Partant, aucun manquement à l’exécution de bonne foi n’est caractérisé et la responsabilité contractuelle de la SCCV [Localité 5] Fifax III n’est pas engagée sur ce fondement.
Sur les dépens
Aux termes de l’article 696 du code de procédure civile, la partie perdante est condamnée aux dépens, à moins que le juge, par décision motivée, n’en mette la totalité ou une fraction à charge de l’autre partie.
L’article 699 du code de procédure civile prévoit que les avocats peuvent, dans les matières où leur ministère est obligatoire, demander que la condamnation aux dépens soit assortie à leur profit du droit de recouvrer directement contre la partie condamnée ceux des dépens dont ils ont fait l’avance sans avoir reçu provision.
Mme [F] et M. [H] seront condamnés aux dépens, qui seront recouvrés conformément aux dispositions de l’article 699 du code de procédure civile.

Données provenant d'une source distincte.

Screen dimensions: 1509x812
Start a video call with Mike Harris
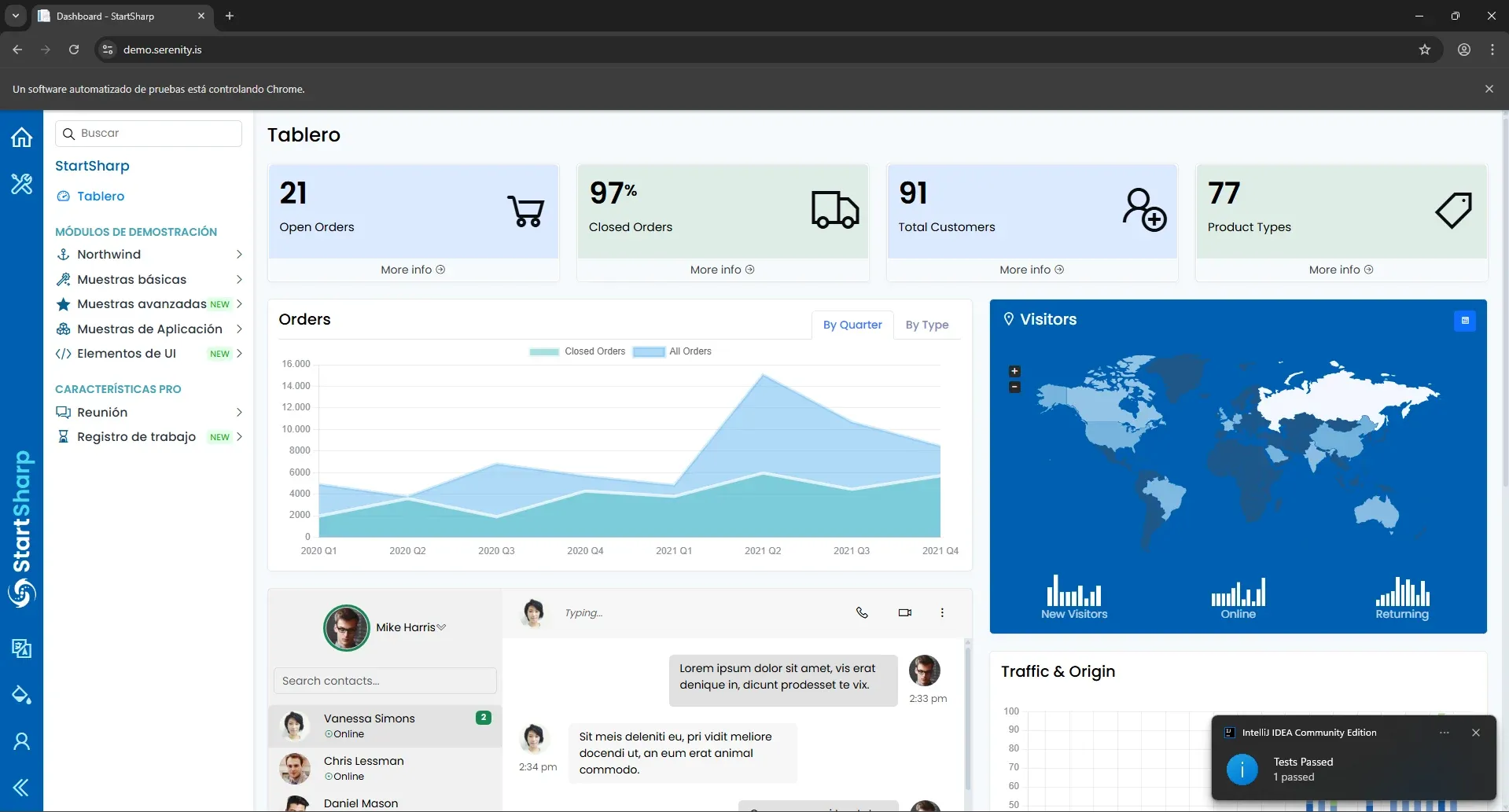point(904,612)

Sur les frais irrépétibles
En application de l’article 700 du code de procédure civile, le tribunal condamne la partie tenue aux dépens ou la partie perdante à payer à l’autre la somme qu’il détermine au titre des frais exposés et non compris dans les dépens. Par principe, le tribunal alloue à ce titre une somme correspondant aux frais réellement engagés, à partir des justificatifs produits par les parties, ou, en l’absence de justificatif, à partir des données objectives du litige (nombre de parties, durée de la procédure, nombre d’écritures échangées, complexité de l’affaire, incidents de mise en état, mesure d’instruction, etc.). Par exception et de manière discrétionnaire, le tribunal peut, considération prise de l’équité ou de la situation économique des parties, allouer une somme moindre, voire dire qu’il n’y a lieu à condamnation.

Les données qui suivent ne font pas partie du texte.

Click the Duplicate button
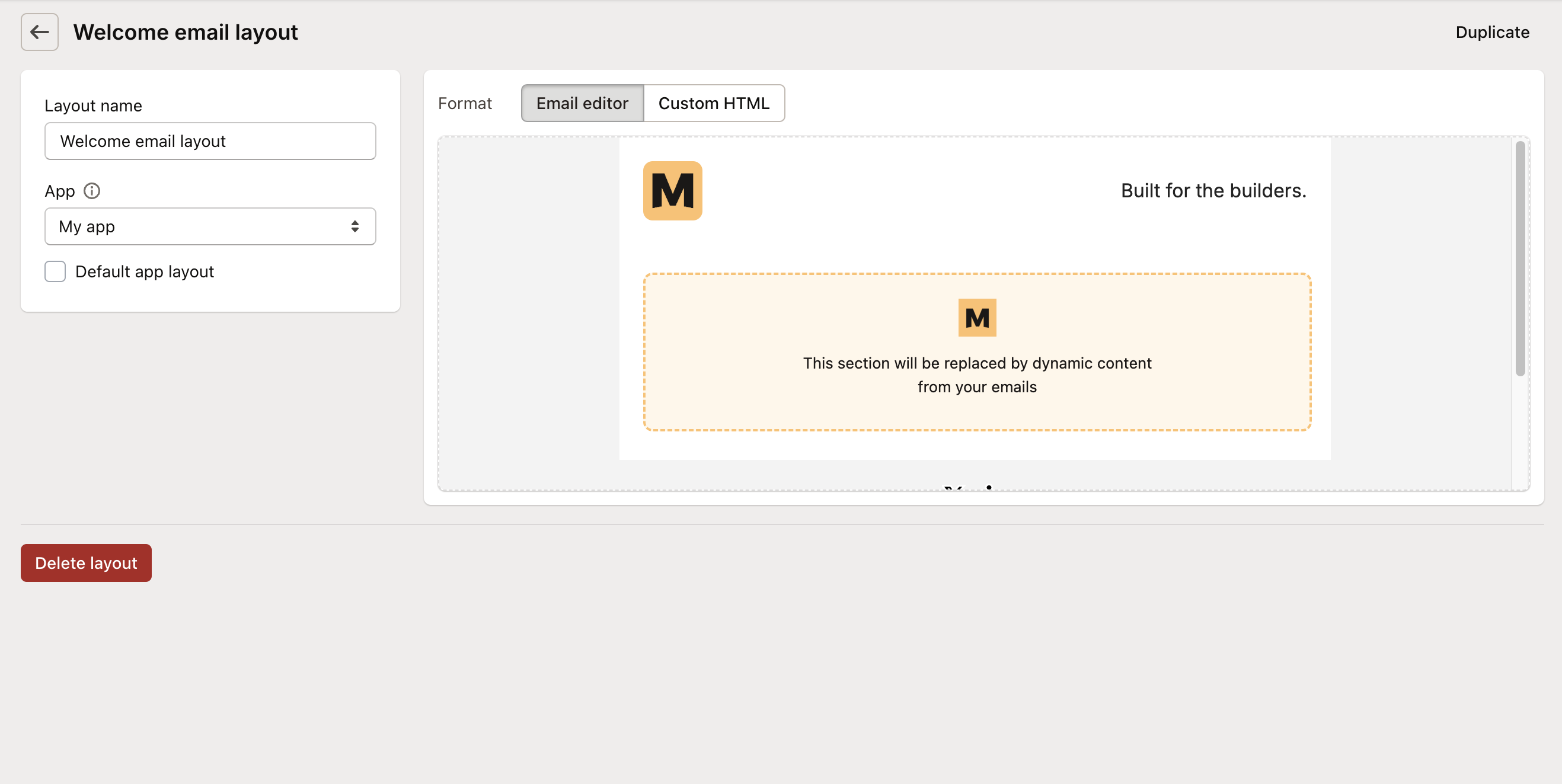This screenshot has height=784, width=1562. [x=1492, y=32]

Mme [F] et M. [H] seront condamnés à payer à la SCCV [Localité 5] Fifax III la somme de 2 000 euros en application des dispositions de l’article 700 du code de procédure civile.

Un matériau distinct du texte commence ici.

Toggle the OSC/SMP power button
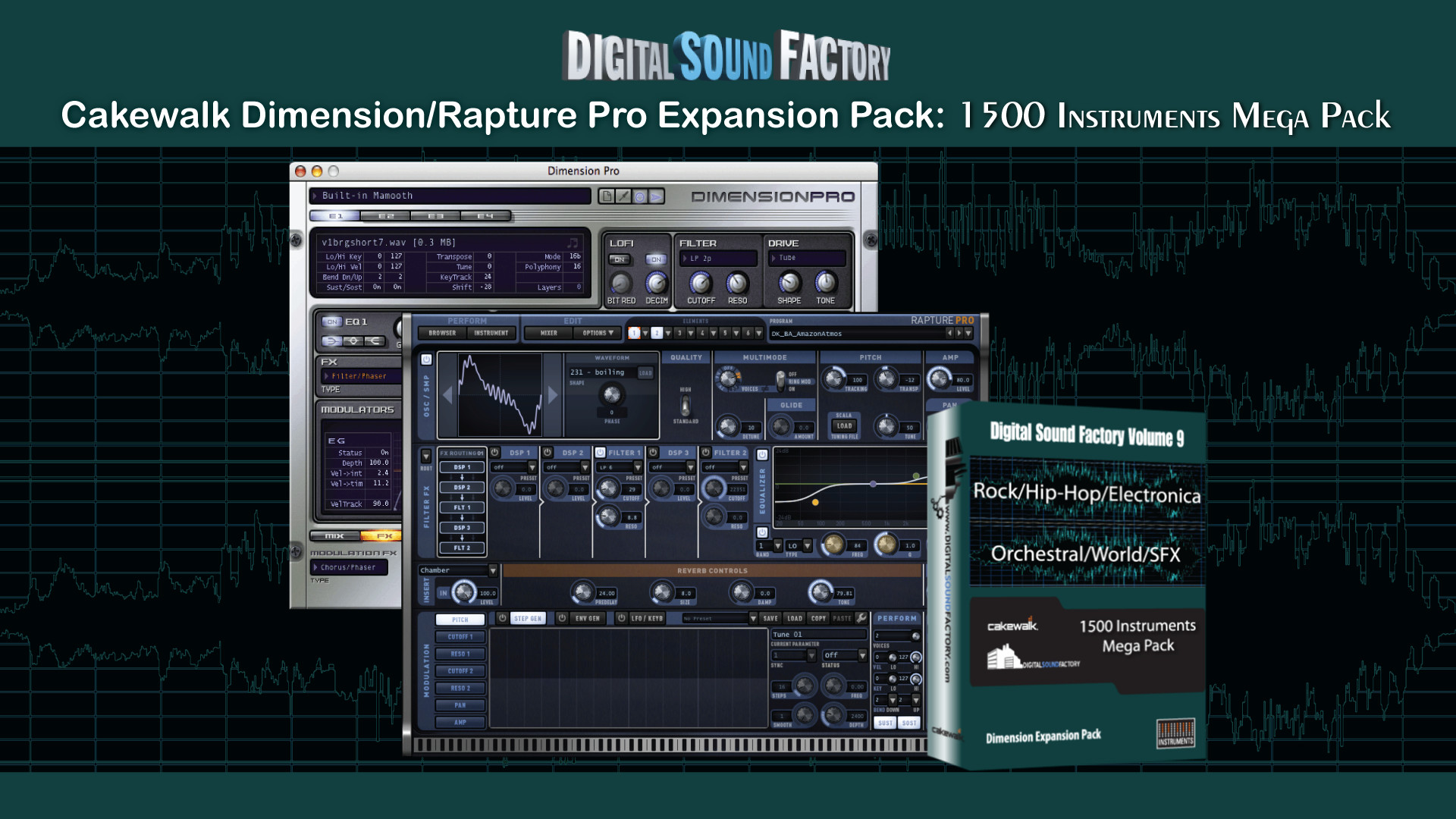The width and height of the screenshot is (1456, 819). point(426,359)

Les autres parties seront déboutées de leur demande de ce chef.
Sur l’exécution provisoire
Aux termes de l’article 514 du code de procédure civile, les décisions de première instance sont de droit exécutoires à titre provisoire à moins que la loi ou la décision rendue n’en dispose autrement.
Il sera rappelé l’exécution provisoire du jugement.
PAR CES MOTIFS,
Le tribunal, publiquement, par jugement contradictoire, en premier ressort et mis à disposition au greffe,
Déboute Mme [F] et M. [H] de leurs demandes ;
Condamne Mme [F] et M. [H] aux dépens ;
Autorise l’application de l’article 699 du code de procédure civile ;
Condamne Mme [F] et M. [H] à payer à la SCCV [Localité 5] Fifax III la somme de 2 000 euros en application des dispositions de l’article 700 du code de procédure civile ;
Rappelle l’exécution provisoire du jugement.
La minute est signée par Monsieur François DEROUAULT, juge, assisté de Madame Maud THOBOR, greffier.